The project, calls for restoring nearly three million square feet of the Florida Reef Tract, about the size of 52 football fields, one of the largest strategies ever proposed in the field of coral restoration. Over the next year and beyond, NOAA will support this effort and work with outside partners to secure additional public and private funds.
Coral Reefs are underwater ridges created by a colonial organism called coral as it builds its own protective housing. They provide shelter, breeding grounds, and nursery habitat for many ocean inhabitants including ecologically and economically important species. They have one of the highest levels of biodiversity on the planet and protect shores from storms.

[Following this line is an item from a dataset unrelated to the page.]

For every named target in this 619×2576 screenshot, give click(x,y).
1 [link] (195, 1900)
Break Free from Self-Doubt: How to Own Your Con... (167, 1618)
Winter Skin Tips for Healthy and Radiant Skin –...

Over the past three decades, coral reefs in the western Atlantic and the Caribbean have been damaged by diseases, storms and coral predators as well as ocean warming, pollution and ocean acidification. Warm ocean temperatures have bleached out the coral and additional ecological decline has caused sea urchins and plant eating reef fish to vanish to be replaced by snails and worms that bore through coral skeletons. Reefs around the globe are being degraded by overfishing, pollution and coastal development. Many reefs are in decline with losses of up to 90 percent for some species.
In the Florida Keys coral coverage has been reduced to two percent, based on observations at the Iconic Reef sites, from its historical coverage of 25 to 40 percent. Coral cover is a measure of the proportion of reef surface covered by live stony coral rather than sponges, algae, or other organisms that make up the reef system. In general, 25 percent coral cover is considered necessary to support a healthy ecosystem and protect reef structure.
Over the past 15 years, pioneering restoration efforts involving growing and transplanting corals have proven successful in the Florida Keys, setting the stage for this new, large-scale restoration effort at seven reefs within the Florida Keys National Marine Sanctuary: Carysfort Reef, Horseshoe Reef, Cheeca Rocks, Sombrero Reef, Newfound Harbor, Looe Key Reef, and Eastern Dry Rocks. These sites represent a diversity of habitats, support a variety of human uses, span the full geographic range of the Florida Keys, and show a high probability of success.
The restoration effort will incorporate a phased implementation approach over the next 20 years on the seven reefs. The first phase, designed to increase coral cover from two to 15 percent over 10 years, will focus on restoring elkhorn and staghorn corals, fast-growing species that have not been affected by the current outbreak of stony coral tissue loss disease,as well as begin to incorporate resilient corals of other slower growing species. At these sites, scientists will remove nuisance and invasive species like algae and snails, and reintroduce sea urchins and crabs to help keep the reefs clean and healthy.
The second phase, which is designed to return the reef to its historical coral cover of 25 percent, will focus on adding additional slower-growing, foundational coral species propagated from colonies that have survived or been rescued from bleaching and disease events. The goal is to restore diversity and ecological function to the reefs by returning coral cover at target reef sites to a self-sustaining level.